10/9/20

Mets360 - A plan for Steve Cohen and managerial responsibility and accountability

 


By 
Brian Joura October 9, 2020

There’s a Comment Policy for the site, which encourages people to be polite and inquisitive. It also spells out that this place is not a democracy. The goal is to be a benevolent dictatorship. Anyway, there’s a passage in the policy that’s in the front of my mind today after yesterday’s article and some of the comments. Here’s the graph:

I don’t care if you’ve been following the team since 1962. That by itself doesn’t make your opinion any better than someone who started following in 2015. Some of the best commenters at the site have been following the team since the 1960s and they bring with them their knowledge and experience. Some of the worst posters at the site have been following the team since the 1960s and think that makes them special. It doesn’t. Come here curious to learn new (or old) things and consider new (or old) ideas. If you think the only things that matter are Wins, RBIs and batting average – please go somewhere else. If you think everything is done better today than it was 40 years ago, you’re just as bad.

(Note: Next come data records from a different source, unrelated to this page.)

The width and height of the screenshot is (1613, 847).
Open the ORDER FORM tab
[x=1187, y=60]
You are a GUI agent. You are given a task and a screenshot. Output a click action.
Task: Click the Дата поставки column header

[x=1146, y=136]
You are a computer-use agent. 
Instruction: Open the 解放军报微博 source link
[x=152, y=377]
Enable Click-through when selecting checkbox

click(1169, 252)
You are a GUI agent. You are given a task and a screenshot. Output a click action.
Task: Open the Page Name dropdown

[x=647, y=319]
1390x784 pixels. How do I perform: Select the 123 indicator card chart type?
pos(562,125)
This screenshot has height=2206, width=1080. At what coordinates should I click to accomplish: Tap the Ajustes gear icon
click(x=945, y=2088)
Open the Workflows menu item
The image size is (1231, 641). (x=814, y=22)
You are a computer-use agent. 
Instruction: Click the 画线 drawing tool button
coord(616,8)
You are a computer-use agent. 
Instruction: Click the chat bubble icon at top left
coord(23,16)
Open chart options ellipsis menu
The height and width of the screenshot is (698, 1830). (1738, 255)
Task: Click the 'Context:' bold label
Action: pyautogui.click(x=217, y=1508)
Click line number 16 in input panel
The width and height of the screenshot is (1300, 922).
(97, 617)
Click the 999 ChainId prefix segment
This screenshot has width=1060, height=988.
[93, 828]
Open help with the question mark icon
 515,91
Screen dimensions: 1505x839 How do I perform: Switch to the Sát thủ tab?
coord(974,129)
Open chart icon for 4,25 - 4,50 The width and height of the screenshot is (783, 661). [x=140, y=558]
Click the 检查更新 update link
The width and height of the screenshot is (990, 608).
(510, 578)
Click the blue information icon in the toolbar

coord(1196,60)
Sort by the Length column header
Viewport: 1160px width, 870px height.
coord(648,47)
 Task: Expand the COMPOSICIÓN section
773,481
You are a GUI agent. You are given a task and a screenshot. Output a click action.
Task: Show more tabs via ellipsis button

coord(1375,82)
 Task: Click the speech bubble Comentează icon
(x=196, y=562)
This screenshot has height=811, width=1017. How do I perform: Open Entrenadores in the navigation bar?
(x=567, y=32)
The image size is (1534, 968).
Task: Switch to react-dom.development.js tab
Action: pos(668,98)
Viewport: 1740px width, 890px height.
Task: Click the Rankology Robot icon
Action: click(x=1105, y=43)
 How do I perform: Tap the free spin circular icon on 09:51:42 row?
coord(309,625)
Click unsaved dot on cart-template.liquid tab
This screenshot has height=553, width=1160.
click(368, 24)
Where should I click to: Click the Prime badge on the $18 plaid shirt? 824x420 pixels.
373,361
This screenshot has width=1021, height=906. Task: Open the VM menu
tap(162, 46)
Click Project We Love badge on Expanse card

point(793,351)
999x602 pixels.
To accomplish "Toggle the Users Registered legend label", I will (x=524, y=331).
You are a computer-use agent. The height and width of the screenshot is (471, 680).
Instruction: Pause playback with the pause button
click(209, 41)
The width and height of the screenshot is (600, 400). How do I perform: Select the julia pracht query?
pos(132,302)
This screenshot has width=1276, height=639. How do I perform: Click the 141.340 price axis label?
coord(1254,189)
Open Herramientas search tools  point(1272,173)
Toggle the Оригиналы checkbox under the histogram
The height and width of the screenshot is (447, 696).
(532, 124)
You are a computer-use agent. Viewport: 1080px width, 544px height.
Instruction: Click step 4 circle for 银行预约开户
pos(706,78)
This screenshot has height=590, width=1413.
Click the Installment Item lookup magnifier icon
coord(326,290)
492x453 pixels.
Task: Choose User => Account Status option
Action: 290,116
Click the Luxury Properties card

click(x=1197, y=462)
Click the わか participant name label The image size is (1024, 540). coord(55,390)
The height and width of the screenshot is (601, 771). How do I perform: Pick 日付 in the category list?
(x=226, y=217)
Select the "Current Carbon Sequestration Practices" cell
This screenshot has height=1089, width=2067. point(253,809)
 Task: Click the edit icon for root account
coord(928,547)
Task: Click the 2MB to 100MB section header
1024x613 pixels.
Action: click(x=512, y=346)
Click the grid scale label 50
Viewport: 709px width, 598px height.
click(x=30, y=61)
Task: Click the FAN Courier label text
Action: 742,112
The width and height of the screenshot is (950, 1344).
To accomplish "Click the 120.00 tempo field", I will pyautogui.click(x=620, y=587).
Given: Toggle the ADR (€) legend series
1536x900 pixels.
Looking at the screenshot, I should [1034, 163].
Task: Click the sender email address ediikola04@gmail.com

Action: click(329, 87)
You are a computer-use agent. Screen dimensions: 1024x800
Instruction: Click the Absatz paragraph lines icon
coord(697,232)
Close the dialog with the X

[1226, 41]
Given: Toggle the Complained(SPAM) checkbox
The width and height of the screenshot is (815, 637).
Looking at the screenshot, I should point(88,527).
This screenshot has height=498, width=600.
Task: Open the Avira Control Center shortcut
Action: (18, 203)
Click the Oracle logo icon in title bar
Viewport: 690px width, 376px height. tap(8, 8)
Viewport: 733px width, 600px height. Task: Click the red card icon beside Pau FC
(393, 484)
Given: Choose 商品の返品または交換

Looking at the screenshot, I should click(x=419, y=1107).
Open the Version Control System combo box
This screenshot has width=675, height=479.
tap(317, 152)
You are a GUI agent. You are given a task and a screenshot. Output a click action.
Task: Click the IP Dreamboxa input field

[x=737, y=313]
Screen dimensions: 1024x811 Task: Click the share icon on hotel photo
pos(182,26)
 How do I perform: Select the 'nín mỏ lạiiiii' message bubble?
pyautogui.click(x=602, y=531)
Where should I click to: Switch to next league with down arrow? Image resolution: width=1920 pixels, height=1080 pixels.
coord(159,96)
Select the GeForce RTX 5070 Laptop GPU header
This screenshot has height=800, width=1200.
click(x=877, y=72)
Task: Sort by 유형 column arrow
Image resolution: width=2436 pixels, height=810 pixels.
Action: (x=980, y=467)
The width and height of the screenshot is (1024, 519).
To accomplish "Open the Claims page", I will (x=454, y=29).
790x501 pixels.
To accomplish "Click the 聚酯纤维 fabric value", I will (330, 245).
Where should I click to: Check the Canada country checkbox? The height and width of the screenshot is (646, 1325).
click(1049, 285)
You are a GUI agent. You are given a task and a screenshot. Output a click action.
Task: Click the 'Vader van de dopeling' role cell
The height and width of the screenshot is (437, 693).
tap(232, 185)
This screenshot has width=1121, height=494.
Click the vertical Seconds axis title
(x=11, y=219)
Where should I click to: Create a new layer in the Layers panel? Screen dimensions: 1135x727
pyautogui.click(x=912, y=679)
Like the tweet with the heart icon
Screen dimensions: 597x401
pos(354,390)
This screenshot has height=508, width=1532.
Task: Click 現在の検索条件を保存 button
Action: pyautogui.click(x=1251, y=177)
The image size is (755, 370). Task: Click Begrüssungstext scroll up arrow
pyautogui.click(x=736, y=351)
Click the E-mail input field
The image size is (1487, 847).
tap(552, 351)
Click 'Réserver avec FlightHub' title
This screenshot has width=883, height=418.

Yesterday’s article was about the manager and some questions and statements in the comments section specifically addressed how the role of manager has changed in the last 20-plus years. The greybeards among us remember a time when managers had absolute authority over what happened between the white lines. Today it seems like the manager’s role is much, much more likely to be carrying out orders from the front office.

In a way, this makes sense. MLB is a multi-billion-dollar business and companies that large don’t let middle managers make key decisions that affect the bottom line. The problem becomes when the front offices now making the decisions end up making rotten ones. Because that happens fairly often. In the old days, if a manager made a bad decision, he would get questioned about it immediately by the press and was held accountable. And if he made enough bad decisions, the GM would fire him.

But if the front office is making the decisions – how often does the press question them and ownership fire them? When’s the last time a beat reporter asked the GM why rotten bullpen moves continue to happen? You know the answer to that – never. Meanwhile, a quick Google search doesn’t show the number of GMs who get fired as opposed to those who step down. Recently we saw Phillies GM Matt Klentak “stepped down” after five years on the job and a record 56 games below .500 at 336-392. All of this despite aggressive moves that added high-price talent such as Jake ArrietaBryce HarperJ.T. RealmutoZack Wheeler and others to the roster.

Was the problem Klentak and the front office as GM or Klentak and the front office as manager?